#### [Exercise task]
Pick up the Java program for the contiguous-integers problem below and write it onward from its final line.
----- Source excerpt
Given an array of n integers(duplicates allowed). Print "Yes" if it is a set of contiguous integers else print "No".
INPUT: The first line consists of an integer T i.e. the number of test cases. First line of each test case consists of an integer n, denoting the size of array. Next line consists of n spaced integers, denoting elements of array.
OUTPUT: Print "Yes" if it is a set of contiguous integers else print "No".
CONSTRAINTS: 1<=T<=100 1<=n<100000 a[i]<=105
Example:
2 8 5 2 3 6 4 4 6 6 7 10 14 10 12 12 13 15Output : Yes No
Explanation: Test Case 1 : The elements of array form a contiguous set of integers which is {2, 3, 4, 5, 6} so the output is Yes. Test Case 2: We are unable to form contiguous set of integers using elements of array.
My approach:
/*package whatever //do not write package name here */
import java.io.InputStreamReader;
import java.io.BufferedReader;
import java.io.IOException;
import java.util.Set;
import java.util.HashSet;
import java.util.List;
import java.util.ArrayList;
import java.util.Collections;
class GFG {
private static void checkContig (int [] arr, int n)
{
Set <Integer> set = new HashSet <>();
for (int elem:arr)
{
set.add(elem);
}
List <Integer> arrNoReps = new ArrayList <>();
arrNoReps.addAll(set);
Collections.sort(arrNoReps);
int first = arrNoReps.get(0);
int last = first + arrNoReps.size() - 1;
for (int i = first; i <= last; i++)
{
if( !arrNoReps.contains(i))
{
System.out.println("No");
return;
}
}
System.out.println("Yes");
}
public static void main (String[] args) throws IOException {
BufferedReader br = new BufferedReader (new InputStreamReader (System.in));
String line = br.readLine();
int T = Integer.parseInt(line);
String line2;
String line3;
String [] inps;
int n;
for (int i = 0; i < T; i++)
{
line2 = br.readLine();
n = Integer.parseInt(line2);
int [] arr = new int[n];
line3 = br.readLine();
inps = line3.split(" ");
// System.out.println(n);
for (int j = 0; j < n; j++)
----------
----- Information shown
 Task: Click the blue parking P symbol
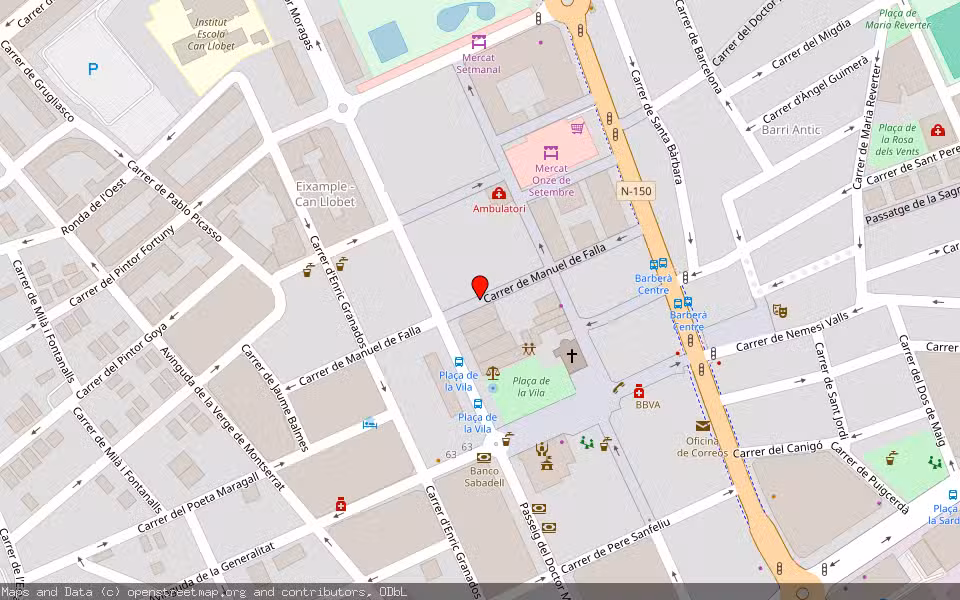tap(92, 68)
----------
----- Information shown
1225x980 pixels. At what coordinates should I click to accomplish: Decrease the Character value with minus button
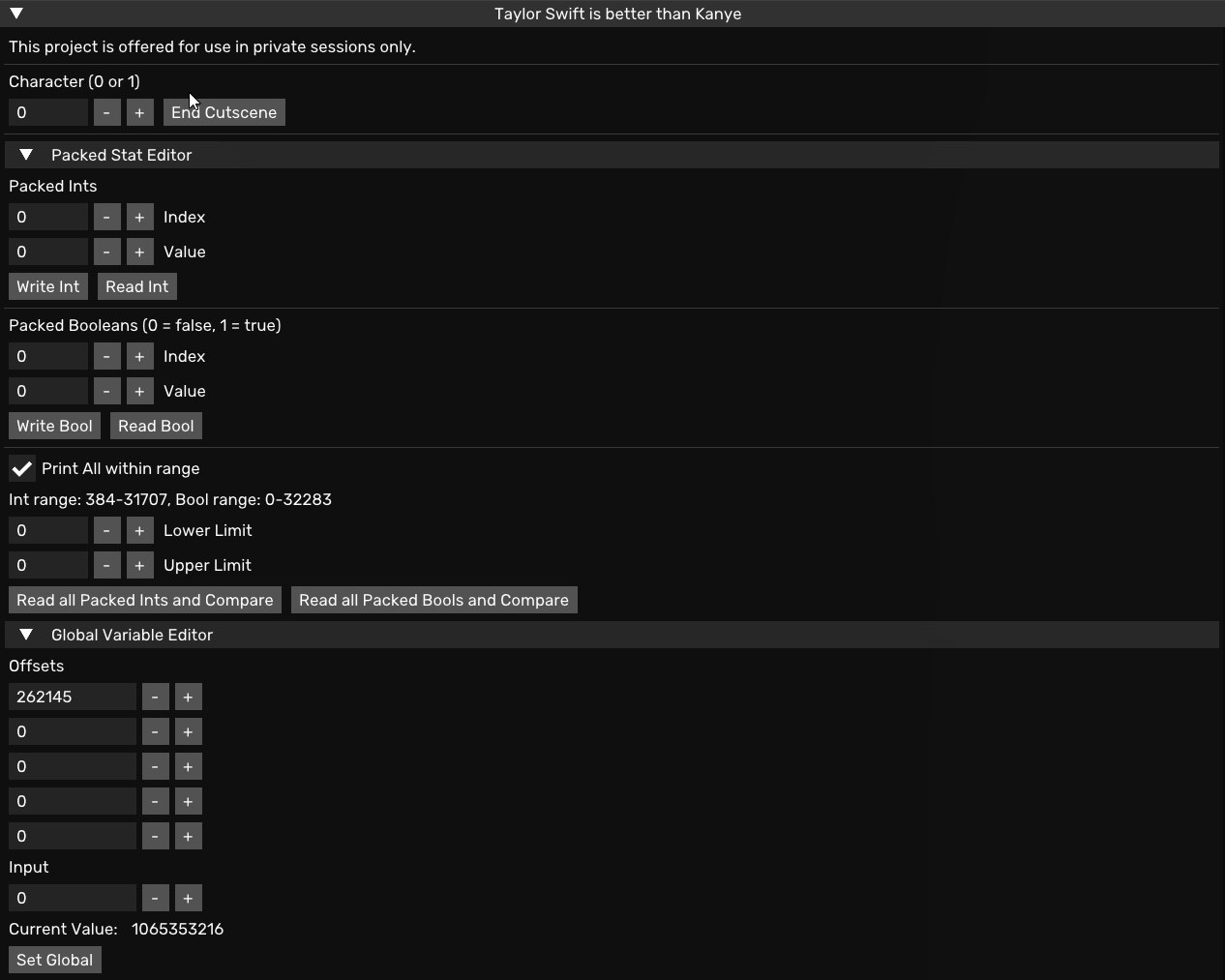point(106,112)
----------
----- Information shown
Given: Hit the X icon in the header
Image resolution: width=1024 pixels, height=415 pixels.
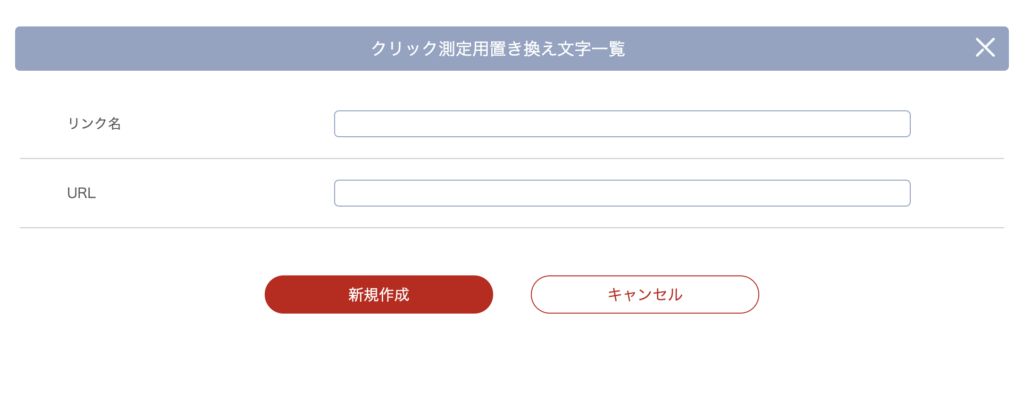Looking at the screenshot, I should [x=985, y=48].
----------
#### [Output for this exercise]
{
arr[j] = Integer.parseInt(inps[j]);
//System.out.println(inps[j]);
}
checkContig(arr,n);
}
}
}
I have the following questions with regards to the code written above:
1) Does there exist a smarter way to solve this question?
2) Am I violating some serious Java coding conventions?
3) How can I improve my time and space complexity?
4) Can I use some different data structures which can solve the question faster?
2 Answers 2
Code. Separate the business logic from the IO. checkContig shall not print anything, but only return a success/failure indication. Printing is up to a caller.
Algorithm. arrNoReps.contains(i) fails to take into account the fact that arrNoReps is already sorted, effectively leading to a quadratic complexity. If the array is sorted, you can test its contiguity in a linear time:
for (i = 1; i < arr.size(); i++) {
if (arr[i] - arr[i-1] != 1) {
return false;
}
}
return true;
Notice that the same logic is applicable to the sorted array with repetitions. A difference between to successive elements in a sorted array is either 0 (a dupe), or 1 (contiguity maintained), or any other positive number (contiguity broken), so
for (i = 1; i < arr.size(); i++) {
if (arr[i] - arr[i-1] > 1) {
return false;
}
}
return true;
which means that the conversion to the set and back to array is quite redundant.
Apart from the suggestions given by @vnp, you can also try the logic with Java 8 Streams.
private static boolean isContiguous(List<Integer> numbers) {
List<Integer> sortedDistinct = numbers.stream()
.distinct()
.sorted()
.collect(Collectors.toList());
return IntStream.range(1, sortedDistinct.size())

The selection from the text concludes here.